India has proved once again that it cannot move too fast in acquiring a major weapon system.
Even as the evaluation of its Medium Multi-Role Combat Aircraft (MMRCA) tender comes closer to its final stages, evidence is mounting that downselect winners will not learn of their acceptance until the fourth quarter instead of the first.
The MMRCA contract promises an order for 126 aircraft and is the largest military procurement pending in India. It has drawn bids from the Mikoyan MiG-35, Dassault Rafale, Eurofighter Typhoon, Saab Gripen, Boeing F/A-18E/F and Lockheed Martin F-16.

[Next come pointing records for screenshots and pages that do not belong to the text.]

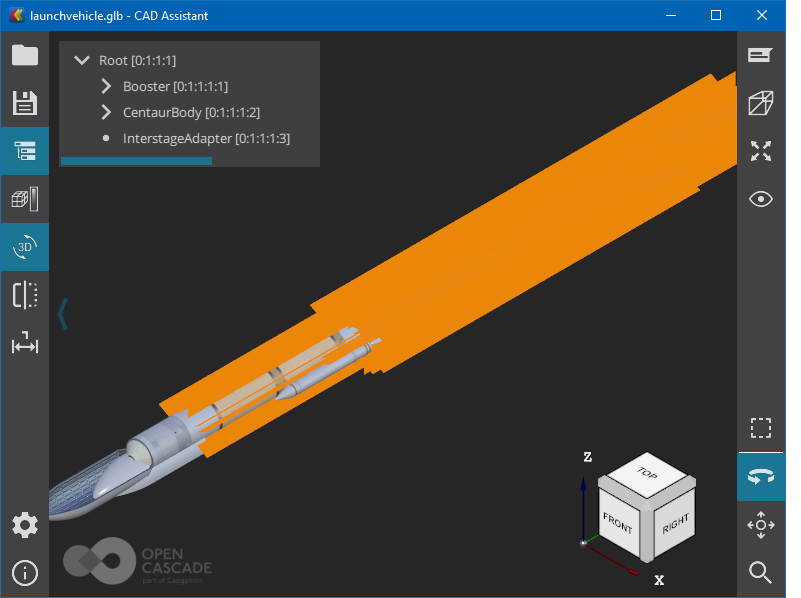Screen dimensions: 801x598
Task: Expand the CentaurBody tree node
Action: pos(106,113)
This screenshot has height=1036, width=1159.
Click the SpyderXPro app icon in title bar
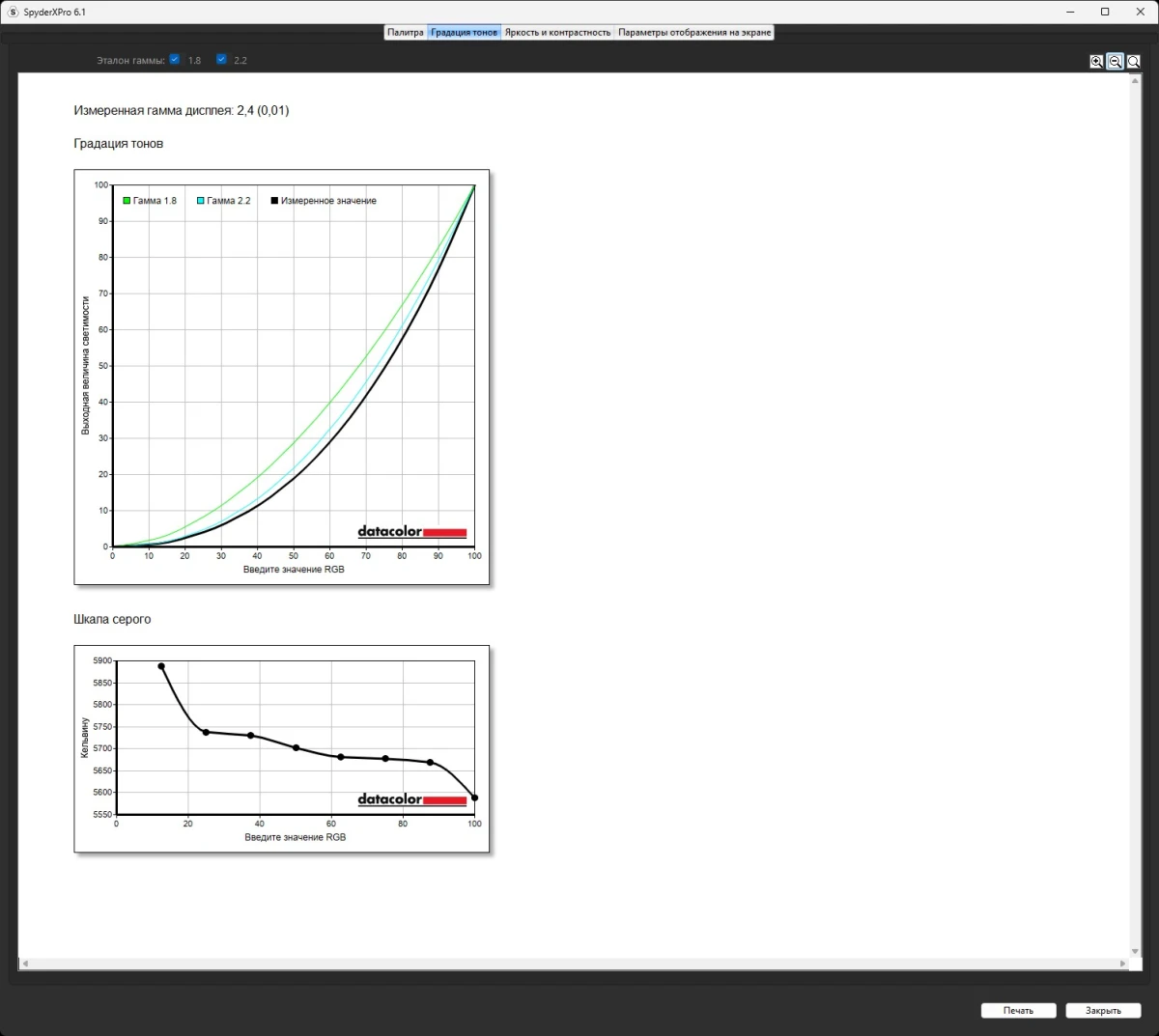13,12
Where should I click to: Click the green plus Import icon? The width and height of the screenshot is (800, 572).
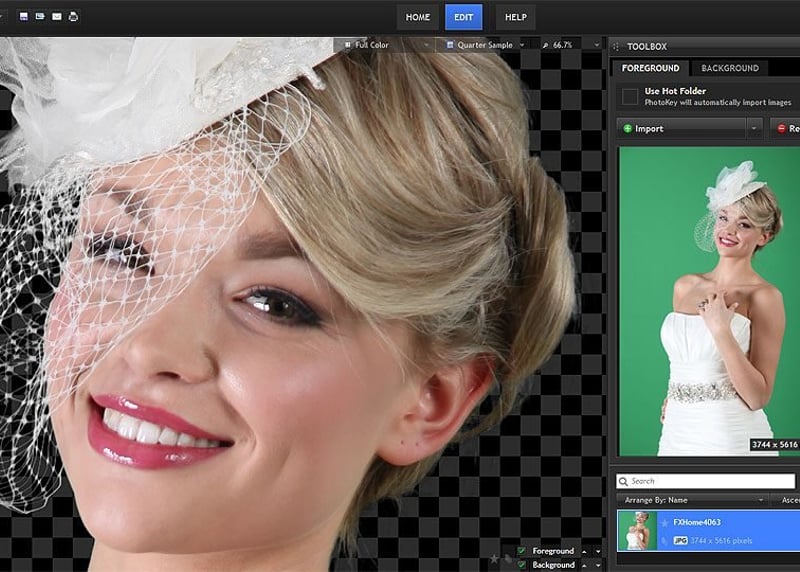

India requires that any aircraft or weapon system introduced into service clear all tests and evaluations. All of the MMRCA candidates have completed user trials, including weapons, technical and maintainability evaluations. Currently, the bidders are being evaluated on their proposals for industrial offsets, with technology transfer to come next.
Only when this process produces a short list will their commercial offers be evaluated. The downselect is expected to eliminate two or three of the six initial candidates, but nothing is definite.
Vendors, who were supposed to have their evaluations completed last April have already been required to extend or revise their bids until next April because the initial selection process bogged down. If the defense ministry is not able to complete its downselect process by then, vendors will have to resubmit their bids and another year’s delay will ensue.
That raises the prospect that volatile financial markets might cause swings in currency rates that could change the value of the range of highest to lowest bidders significantly, given that rates are determined not when bids are received but when the commercial evaluation begins.
The holdup centers on terms for technology transfer, which must be completed with the main contract, a defense official explained. India requires that licensed production of the aircraft—including engines, accessories, radars, systems and tooling—be covered by the tech-transfer proposal. The ministry holds refusal rights on any specific item, and suppliers must provide full life-cycle product support.
Vivek Lall, vice president of Boeing India, views the process positively, citing “greater opportunities for the Indian defense industry to work with partnerships, or in collaboration with foreign companies thatwill likely continue to supply [the industry with] defense armaments and transfer of technology.”
But analyst V. Siddhartha of the Center for Air Power Studies in New Delhi has reservations. “There is no guarantee that the technology you get will not be state-controlled,” he says.
Former Air Chief S.P. Tyagi says that opening up the market to foreign direct investment will be good for India. The current limit is just 26%. But that level is too small to give foreign investors a meaningful say in board decisions, he says.
India sees everything from microtechnology and materials to prototype production emerging from MMRCA’s tech transfers. Air Vice Marshal M. Matheswaran, the assistant chief of the air staff, says the country can leverage MMRCA “to get what we want” and persuade vendors to “part with technology.”
Additionally, India’s domestic defense sector is favored by “buy local” and taxation arrangements. It also will likely require foreign firms to provide inputs into both platform and systems development, says Lall.